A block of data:

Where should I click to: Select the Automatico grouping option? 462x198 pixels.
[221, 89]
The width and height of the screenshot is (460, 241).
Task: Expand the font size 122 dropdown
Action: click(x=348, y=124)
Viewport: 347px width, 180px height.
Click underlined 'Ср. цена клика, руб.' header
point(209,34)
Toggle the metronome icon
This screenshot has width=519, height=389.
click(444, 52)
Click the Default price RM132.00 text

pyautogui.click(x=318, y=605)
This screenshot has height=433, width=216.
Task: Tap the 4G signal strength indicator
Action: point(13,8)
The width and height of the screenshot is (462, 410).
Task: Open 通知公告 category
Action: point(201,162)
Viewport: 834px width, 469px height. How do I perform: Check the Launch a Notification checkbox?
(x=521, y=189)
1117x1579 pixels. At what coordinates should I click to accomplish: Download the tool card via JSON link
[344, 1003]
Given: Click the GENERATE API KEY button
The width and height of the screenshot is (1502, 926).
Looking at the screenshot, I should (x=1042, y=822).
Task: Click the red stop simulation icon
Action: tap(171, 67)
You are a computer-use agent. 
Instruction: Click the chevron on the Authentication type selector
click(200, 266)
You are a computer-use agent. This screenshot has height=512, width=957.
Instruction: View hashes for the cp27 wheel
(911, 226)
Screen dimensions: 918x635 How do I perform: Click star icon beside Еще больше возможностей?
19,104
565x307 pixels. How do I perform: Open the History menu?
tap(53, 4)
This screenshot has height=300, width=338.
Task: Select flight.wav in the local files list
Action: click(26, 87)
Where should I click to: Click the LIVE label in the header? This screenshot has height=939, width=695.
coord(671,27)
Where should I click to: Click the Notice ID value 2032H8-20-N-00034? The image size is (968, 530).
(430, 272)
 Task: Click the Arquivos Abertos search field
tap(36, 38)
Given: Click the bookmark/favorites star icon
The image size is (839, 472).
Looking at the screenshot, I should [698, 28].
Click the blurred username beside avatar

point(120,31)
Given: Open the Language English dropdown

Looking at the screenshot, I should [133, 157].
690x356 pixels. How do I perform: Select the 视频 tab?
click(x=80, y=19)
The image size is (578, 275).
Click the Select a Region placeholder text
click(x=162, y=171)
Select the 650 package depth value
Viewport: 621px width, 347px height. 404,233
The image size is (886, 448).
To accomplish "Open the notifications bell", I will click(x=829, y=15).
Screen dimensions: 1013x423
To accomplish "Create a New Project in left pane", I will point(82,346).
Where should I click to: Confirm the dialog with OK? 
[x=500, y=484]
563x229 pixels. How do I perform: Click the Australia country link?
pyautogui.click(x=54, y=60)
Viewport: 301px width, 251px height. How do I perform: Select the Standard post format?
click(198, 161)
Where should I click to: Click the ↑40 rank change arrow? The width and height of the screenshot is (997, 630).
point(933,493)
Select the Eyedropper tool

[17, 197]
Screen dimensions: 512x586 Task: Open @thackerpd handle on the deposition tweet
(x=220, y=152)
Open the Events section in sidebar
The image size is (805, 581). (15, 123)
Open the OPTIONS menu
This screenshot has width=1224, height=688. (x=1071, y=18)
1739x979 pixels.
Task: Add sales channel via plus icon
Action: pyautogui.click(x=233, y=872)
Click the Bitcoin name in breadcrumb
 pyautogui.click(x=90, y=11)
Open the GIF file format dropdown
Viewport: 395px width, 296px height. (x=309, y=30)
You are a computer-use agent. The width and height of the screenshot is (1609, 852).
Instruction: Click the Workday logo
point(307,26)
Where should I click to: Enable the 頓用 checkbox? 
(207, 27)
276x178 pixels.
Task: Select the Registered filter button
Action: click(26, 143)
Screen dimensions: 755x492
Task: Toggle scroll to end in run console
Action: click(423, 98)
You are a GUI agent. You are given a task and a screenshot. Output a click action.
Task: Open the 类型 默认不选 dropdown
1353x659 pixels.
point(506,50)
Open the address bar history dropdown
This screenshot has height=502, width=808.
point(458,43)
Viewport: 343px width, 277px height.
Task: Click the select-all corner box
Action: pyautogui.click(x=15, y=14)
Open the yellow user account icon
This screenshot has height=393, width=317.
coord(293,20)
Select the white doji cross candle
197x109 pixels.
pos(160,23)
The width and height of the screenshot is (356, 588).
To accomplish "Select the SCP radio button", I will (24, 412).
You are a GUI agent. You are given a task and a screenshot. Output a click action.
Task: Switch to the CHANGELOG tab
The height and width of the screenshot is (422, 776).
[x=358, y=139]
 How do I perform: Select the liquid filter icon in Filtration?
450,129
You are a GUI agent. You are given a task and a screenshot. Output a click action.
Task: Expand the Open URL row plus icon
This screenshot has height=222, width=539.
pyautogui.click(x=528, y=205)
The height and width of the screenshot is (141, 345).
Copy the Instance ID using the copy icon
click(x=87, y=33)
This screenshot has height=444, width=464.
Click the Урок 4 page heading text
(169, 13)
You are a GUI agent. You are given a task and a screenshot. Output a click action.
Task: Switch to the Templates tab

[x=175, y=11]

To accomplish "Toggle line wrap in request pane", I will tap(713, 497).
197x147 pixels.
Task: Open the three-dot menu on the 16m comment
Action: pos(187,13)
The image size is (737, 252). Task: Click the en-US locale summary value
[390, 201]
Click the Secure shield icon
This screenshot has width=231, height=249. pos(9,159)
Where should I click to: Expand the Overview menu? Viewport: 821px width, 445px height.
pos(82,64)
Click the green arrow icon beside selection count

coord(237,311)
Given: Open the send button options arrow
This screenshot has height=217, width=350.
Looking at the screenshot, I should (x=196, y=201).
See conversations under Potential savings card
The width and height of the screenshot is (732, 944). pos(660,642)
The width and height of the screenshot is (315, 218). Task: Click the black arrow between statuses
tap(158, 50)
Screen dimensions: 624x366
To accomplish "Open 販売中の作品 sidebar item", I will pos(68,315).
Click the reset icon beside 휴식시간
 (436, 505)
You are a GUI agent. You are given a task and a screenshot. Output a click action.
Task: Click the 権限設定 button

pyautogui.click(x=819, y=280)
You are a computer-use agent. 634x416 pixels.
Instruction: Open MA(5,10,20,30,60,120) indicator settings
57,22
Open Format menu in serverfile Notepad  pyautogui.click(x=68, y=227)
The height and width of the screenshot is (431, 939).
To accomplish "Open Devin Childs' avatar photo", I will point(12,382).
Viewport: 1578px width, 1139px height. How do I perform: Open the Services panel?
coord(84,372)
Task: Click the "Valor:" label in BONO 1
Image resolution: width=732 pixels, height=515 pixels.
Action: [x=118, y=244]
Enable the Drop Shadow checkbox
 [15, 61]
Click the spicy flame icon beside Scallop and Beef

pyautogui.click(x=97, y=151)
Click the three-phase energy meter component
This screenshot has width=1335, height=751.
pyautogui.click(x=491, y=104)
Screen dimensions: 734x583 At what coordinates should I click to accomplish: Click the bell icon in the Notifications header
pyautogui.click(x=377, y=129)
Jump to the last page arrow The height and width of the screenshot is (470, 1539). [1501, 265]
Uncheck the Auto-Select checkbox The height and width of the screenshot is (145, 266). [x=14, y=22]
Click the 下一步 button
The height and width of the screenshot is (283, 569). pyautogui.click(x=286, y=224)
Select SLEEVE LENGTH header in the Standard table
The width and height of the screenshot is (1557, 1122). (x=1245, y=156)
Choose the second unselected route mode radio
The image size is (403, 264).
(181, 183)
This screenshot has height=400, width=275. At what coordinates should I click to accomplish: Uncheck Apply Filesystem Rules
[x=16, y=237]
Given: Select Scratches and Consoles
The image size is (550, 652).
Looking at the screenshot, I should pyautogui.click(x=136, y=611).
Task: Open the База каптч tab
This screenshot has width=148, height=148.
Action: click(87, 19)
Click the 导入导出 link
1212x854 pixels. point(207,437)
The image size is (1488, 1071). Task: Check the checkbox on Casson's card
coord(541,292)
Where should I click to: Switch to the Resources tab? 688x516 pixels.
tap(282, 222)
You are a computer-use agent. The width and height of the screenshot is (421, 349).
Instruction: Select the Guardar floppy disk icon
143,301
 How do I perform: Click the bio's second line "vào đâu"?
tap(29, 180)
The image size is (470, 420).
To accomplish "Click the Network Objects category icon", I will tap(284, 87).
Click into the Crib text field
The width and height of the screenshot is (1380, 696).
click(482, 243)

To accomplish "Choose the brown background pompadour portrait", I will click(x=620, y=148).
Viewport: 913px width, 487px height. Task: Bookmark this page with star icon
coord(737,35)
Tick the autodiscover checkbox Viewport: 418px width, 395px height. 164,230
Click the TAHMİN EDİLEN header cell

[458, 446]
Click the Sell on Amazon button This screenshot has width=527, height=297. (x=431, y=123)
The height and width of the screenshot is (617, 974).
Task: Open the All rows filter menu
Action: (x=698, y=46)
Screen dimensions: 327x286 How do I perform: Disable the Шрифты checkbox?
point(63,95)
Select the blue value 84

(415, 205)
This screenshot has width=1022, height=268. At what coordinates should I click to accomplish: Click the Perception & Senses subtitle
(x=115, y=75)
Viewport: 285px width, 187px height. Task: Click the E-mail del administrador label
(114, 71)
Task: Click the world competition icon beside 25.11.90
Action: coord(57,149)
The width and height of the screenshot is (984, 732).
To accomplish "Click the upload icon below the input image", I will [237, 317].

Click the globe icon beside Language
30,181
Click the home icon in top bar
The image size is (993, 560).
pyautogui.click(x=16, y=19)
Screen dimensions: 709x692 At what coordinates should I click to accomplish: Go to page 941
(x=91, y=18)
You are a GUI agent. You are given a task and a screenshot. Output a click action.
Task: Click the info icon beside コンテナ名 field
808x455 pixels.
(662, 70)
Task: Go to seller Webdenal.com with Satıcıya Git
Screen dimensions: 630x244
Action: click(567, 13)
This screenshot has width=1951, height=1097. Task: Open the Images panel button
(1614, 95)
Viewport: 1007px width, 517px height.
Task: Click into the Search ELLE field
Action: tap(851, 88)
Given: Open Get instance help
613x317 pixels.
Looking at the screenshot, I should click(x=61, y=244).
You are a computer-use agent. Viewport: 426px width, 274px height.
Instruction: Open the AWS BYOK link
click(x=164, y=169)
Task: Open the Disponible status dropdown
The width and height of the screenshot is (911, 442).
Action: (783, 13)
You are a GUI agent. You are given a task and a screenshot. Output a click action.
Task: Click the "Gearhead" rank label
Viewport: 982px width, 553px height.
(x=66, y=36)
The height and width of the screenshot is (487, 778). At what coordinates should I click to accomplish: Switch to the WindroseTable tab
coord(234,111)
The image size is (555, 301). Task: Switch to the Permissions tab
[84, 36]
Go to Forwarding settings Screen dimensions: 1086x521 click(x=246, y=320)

WRITTEN TASK:
Print the lines of the records from the line with "Task: Go to" to the line with "click(x=164, y=169)", both included, without changing anything.

ANSWER IN FULL:
Task: Go to seller Webdenal.com with Satıcıya Git
Screen dimensions: 630x244
Action: click(567, 13)
This screenshot has width=1951, height=1097. Task: Open the Images panel button
(1614, 95)
Viewport: 1007px width, 517px height.
Task: Click into the Search ELLE field
Action: tap(851, 88)
Given: Open Get instance help
613x317 pixels.
Looking at the screenshot, I should click(x=61, y=244).
You are a computer-use agent. Viewport: 426px width, 274px height.
Instruction: Open the AWS BYOK link
click(x=164, y=169)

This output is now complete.